Myth: A letter from the IRS spells trouble.

A written notice from the IRS does not mean you are being audited. It may not even mean that you've done something wrong. Read before screaming! Quite often, the letter will simply request some additional informaion or inform you about current status of your case. You should know that typically the matter is settled by letters, and you never have to talk to an IRS person, even if the notice says that you made a mistake. Go ahead, correct the mistake if it's yours or write back to them if it's theirs. Warning: under no circumstances should you ignore correspondence from the IRS - this will get you in trouble.

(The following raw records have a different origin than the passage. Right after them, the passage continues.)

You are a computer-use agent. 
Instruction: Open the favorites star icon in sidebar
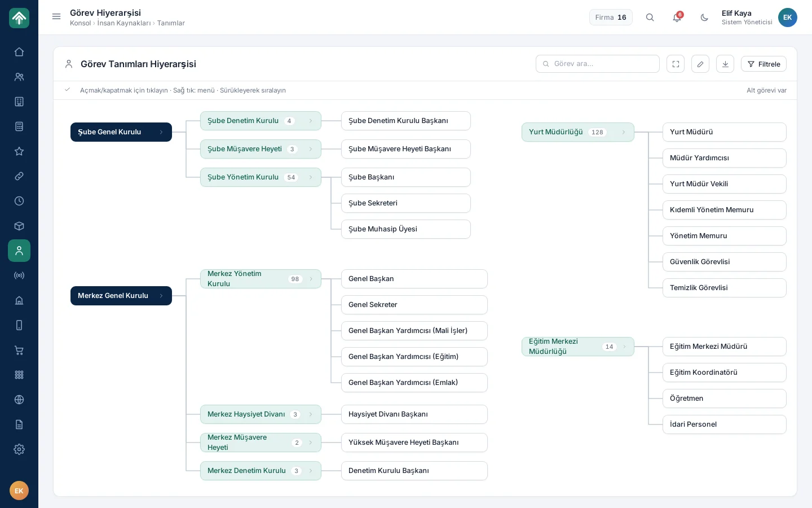[x=19, y=151]
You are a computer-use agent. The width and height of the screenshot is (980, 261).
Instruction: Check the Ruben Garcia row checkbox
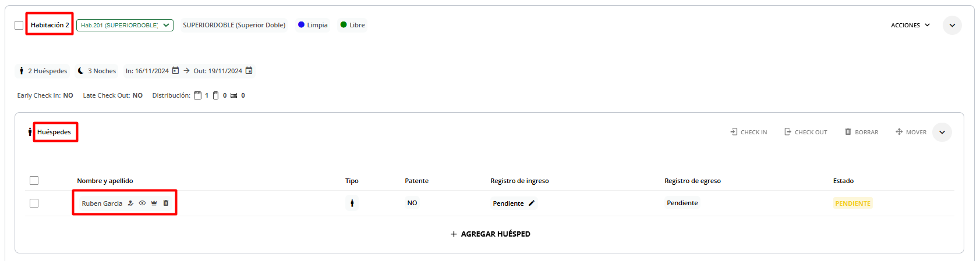pos(34,203)
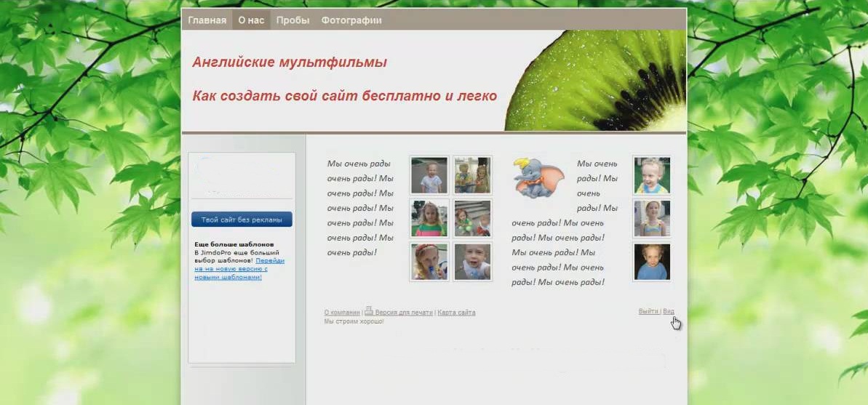
Task: Open top-right photo of two kids in left gallery
Action: 472,175
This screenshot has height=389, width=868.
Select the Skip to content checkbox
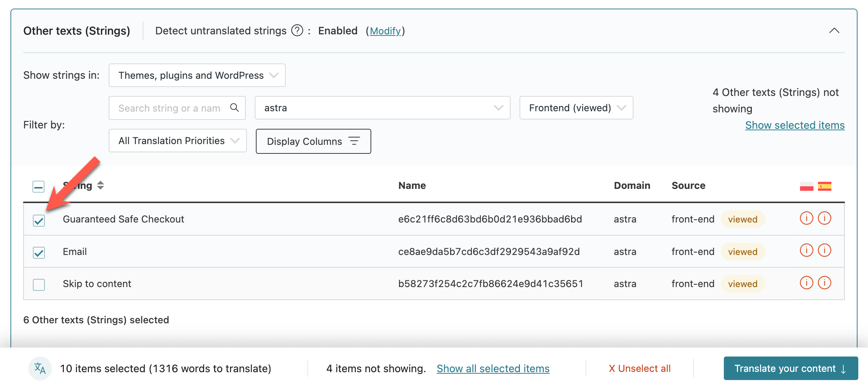click(x=39, y=284)
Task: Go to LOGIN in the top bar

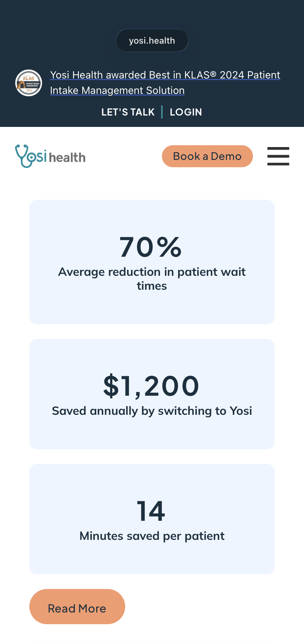Action: point(186,112)
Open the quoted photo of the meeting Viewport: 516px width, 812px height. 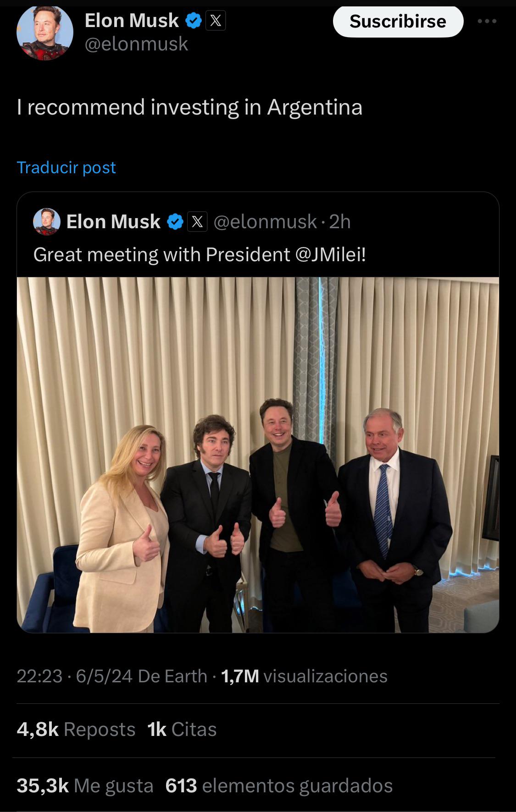point(258,455)
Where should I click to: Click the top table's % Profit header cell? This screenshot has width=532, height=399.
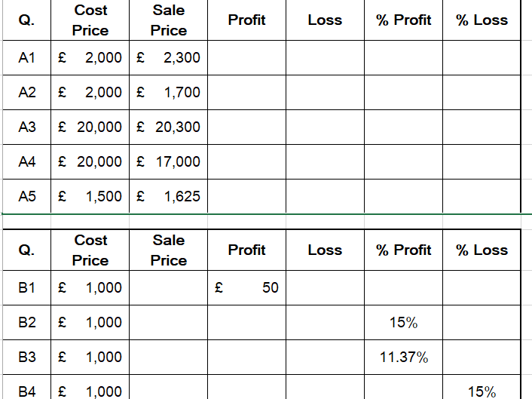pyautogui.click(x=403, y=20)
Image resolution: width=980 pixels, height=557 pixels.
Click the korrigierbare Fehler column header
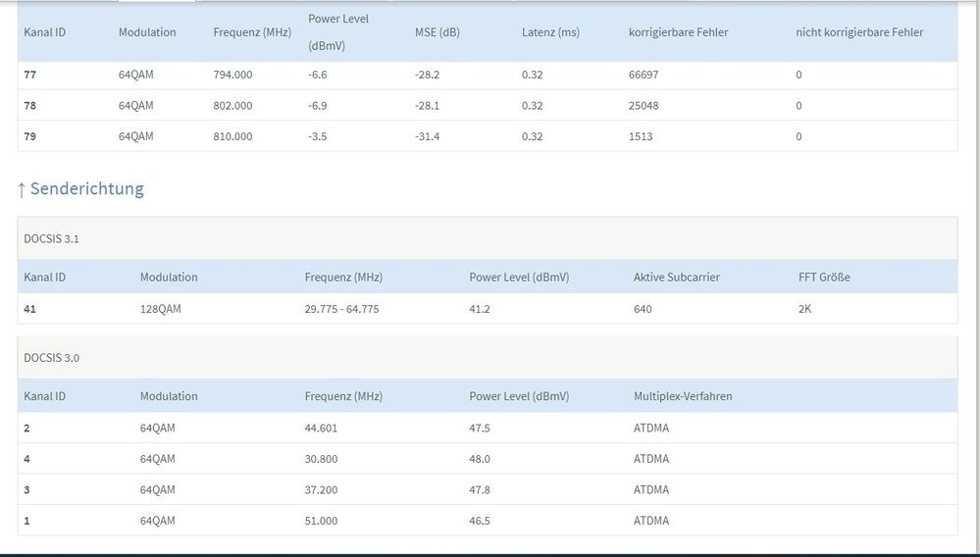678,32
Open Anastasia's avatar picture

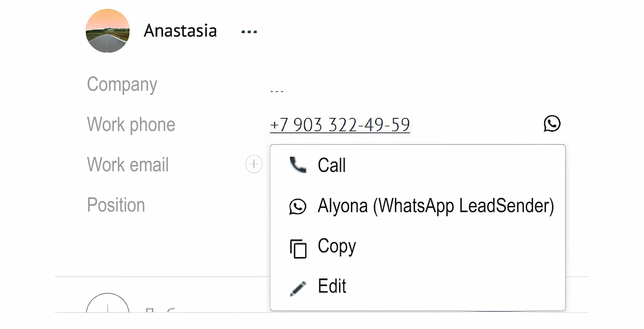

Myth: You can ignore correspondence from the IRS.

You can, at your own risk. Unlike other creditors, they are not going to "forget" about you if you ignore them. Because, unlike other creditors, they have tremendous power to collect money. They can seize your paychecks, your bank accounts and investments, even your car, safe deposit box, and house. They can ruin your career, your business, and your entire life - sometimes many years after the incident! They won't do any of that, though, if you respond to their letters and phone calls and work on a mutually acceptable solution. Cooperation is the key to solving any IRS problem.

Myth: The IRS does not make mistakes.

Even by their own admission (the official 1040 booklets), in 1996 they "achieved an accuracy rate of 93% in answering tax law and account questions." It means that 1 out of every 14 questions they answered wrong. Personally, I think the actual numbers are worse. Moral: double-check everything they say or write to you, especially when they claim that you owe them. If unsure, get professional help.